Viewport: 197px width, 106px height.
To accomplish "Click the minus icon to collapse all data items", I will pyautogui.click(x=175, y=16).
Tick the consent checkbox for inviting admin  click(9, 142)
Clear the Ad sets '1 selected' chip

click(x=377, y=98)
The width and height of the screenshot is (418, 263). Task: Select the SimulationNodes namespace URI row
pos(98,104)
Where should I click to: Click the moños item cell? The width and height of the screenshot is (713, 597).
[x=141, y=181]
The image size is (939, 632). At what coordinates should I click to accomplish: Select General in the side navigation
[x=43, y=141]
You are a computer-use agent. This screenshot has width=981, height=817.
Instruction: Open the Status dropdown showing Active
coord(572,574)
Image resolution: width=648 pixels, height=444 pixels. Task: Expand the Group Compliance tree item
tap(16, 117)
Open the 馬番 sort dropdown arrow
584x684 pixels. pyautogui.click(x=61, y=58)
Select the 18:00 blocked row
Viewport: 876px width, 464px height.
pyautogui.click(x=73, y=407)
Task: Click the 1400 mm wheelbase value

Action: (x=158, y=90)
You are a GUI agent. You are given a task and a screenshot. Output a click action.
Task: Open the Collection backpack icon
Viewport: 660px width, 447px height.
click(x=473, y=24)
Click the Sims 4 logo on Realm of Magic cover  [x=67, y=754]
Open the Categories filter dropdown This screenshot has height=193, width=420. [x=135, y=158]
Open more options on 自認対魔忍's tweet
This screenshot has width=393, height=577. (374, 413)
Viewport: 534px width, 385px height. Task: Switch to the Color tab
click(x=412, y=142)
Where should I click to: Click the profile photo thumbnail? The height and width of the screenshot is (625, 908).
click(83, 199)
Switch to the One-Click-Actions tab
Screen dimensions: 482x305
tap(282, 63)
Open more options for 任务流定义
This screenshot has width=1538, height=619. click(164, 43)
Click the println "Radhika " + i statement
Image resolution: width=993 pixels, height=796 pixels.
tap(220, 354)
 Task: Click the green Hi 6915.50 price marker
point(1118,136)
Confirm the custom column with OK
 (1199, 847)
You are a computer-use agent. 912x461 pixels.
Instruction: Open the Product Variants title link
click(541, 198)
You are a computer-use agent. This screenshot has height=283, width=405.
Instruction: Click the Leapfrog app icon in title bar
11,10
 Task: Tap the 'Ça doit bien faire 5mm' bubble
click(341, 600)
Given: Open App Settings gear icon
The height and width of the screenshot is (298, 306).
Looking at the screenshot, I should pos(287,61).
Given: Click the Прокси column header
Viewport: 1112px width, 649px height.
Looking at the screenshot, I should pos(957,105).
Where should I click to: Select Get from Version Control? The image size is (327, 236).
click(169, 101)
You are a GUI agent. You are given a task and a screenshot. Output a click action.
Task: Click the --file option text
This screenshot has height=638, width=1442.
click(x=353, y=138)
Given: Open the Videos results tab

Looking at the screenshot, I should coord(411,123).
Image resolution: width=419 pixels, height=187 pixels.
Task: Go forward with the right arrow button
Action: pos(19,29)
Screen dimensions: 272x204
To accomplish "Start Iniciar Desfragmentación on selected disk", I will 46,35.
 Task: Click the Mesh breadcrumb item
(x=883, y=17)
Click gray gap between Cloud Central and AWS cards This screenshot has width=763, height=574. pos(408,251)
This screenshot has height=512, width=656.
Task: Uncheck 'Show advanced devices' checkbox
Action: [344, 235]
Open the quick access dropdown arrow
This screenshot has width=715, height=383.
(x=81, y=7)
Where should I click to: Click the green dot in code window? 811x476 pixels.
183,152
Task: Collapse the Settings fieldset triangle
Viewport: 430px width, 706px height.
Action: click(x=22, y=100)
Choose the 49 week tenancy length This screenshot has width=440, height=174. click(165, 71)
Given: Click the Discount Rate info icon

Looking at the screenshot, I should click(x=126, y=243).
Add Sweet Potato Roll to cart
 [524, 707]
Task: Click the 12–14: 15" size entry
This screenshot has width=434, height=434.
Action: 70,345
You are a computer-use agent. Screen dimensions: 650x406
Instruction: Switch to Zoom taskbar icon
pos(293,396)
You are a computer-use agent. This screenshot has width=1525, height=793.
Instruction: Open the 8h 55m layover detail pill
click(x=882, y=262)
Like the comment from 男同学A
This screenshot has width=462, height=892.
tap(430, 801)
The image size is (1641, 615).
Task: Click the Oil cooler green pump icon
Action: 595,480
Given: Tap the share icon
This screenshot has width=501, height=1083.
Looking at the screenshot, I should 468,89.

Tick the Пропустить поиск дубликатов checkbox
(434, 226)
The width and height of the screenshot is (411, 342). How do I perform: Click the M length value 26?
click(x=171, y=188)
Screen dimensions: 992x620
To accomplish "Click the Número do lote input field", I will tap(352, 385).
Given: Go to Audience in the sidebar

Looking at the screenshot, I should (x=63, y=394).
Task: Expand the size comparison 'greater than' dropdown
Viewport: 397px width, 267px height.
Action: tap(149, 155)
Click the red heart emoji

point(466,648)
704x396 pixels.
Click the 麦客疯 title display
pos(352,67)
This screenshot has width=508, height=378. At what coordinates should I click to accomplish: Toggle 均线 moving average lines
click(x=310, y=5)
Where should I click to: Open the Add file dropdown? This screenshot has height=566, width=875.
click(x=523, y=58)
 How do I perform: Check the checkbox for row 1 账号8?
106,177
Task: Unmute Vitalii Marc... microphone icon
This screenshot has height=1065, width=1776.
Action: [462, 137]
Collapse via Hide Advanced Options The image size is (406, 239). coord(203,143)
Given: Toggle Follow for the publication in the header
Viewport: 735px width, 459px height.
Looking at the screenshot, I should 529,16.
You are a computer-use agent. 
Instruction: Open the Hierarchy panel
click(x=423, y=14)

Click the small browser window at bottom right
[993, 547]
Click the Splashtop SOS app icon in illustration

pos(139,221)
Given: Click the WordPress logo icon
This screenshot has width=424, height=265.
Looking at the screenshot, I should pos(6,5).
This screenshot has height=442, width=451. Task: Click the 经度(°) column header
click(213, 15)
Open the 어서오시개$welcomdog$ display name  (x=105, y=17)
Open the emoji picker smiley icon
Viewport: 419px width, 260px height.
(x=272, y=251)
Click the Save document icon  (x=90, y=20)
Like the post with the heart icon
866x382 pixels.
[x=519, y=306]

** Task item **
In the listing above, find each line with "Settings" and copy it.

** Response below **
Given: Open App Settings gear icon
Task: Collapse the Settings fieldset triangle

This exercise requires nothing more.